Довольная Варвара посылает мне воздушный поцелуй.
– Вот люблю я, когда ты так говоришь!
Царёв преспокойно пил с дочерью чай с печеньем, пока я возилась с несовершеннолетним оборотнем. При моём появлении Алёнка с напускным безразличием поинтересовалась, что же мы решили. Я коротко бросила – в зверинец. Глаза у Алёнки загорелись, а Царёв поднял брови и высказался в том духе, что в последнее время в Москве наблюдается нашествие таких вот опасных детишек, чем дальше, тем хуже, и все – с периферии.
И с явным напором – что делать-то будем? Да я понятия не имею. И как ты можешь быть таким спокойным, когда сам только что…
Алёнка без всякого стеснения включила режим подхалимажа и повисла у меня на шее.
– Мамочка, ты же помнишь, что разрешила мне? А можно я заберу себе что-нибудь? Ну пожалуйста!
Вопросительно оглянулась на Царёва, но он уставился в собственную чашку с таким отсутствующим видом, что поняла – действовать придётся полностью наугад.
– Скажи конкретно, чего ты хочешь?
– Мам, ну зачем ты так? Я просто посмотрю, что у неё есть хорошего. Всё равно же её в зверинец, а я уже достаточно большая, чтобы выбрать себе что-нибудь. Все девочки в детдоме уже нахватались всякого клёвого, а мне никак не обломится. Так нечестно, вообще-то.
– И тебя не смущает, что это оборотень? Как ты собираешься у неё что-то забирать?
Алёнка вытаращивает глаза и даже открывает рот, как будто я спросила полную дичь.
– А зачем же мы, по-твоему, в детдом ездим? Варвара нас научила, – смотрит и не может понять, в чём подвох.
– И ты специально сюда торопилась из-за этого? – пока я мнусь в нерешительности, к нам подходит сама Варвара, и Царёв сразу оживляется, отрывается от созерцания посуды.
– Что, тиранишь дочку? – Варвара легко обнимает Алёнку и насмешливо грозит мне пальцем, – Жаловалась она на тебя, – и тут же, обращаясь к Царёву, – Привет, герой. Давно не виделись.

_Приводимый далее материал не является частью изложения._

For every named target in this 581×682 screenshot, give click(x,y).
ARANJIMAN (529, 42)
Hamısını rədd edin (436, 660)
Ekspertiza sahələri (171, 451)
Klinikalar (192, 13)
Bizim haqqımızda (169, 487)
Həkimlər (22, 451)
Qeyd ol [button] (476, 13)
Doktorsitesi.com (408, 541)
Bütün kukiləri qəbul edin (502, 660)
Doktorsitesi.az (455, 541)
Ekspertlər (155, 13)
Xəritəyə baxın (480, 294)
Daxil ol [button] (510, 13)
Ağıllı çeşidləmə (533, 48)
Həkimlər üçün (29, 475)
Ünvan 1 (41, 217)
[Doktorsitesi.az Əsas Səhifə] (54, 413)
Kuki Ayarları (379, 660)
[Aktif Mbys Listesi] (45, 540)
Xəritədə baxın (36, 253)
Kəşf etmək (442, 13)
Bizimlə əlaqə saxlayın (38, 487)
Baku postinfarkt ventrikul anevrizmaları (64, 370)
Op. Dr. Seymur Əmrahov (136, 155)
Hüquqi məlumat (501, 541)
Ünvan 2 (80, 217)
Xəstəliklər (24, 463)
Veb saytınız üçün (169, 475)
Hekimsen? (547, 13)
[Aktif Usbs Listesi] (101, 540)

– Привет, – теперь мне кажется, что Царёв настроен скорее неприязненно.
– Федора, хорош свою девочку мариновать, дай ей попробовать самой себя проявить. Надо же когда-то начинать, и ты сама сказала, что этот оборотень интересный. Я могу подстраховать, если хочешь. Пойдём, попробуем? А Царёв тут пока подождёт, правда? – Варвара взяла Алёнку за руку, а Царёв сморщился, будто только что съел целый лимон.
Алёнка прыгает от радости.
Зверинцем оказался целый этаж наверху. Коридоры одинаковых клетушек со стеклянными стенами, бетонный пол, кран с водой и слив в полу. Некоторые затемнены, ничего не видно, что там внутри, но большинство – пустые.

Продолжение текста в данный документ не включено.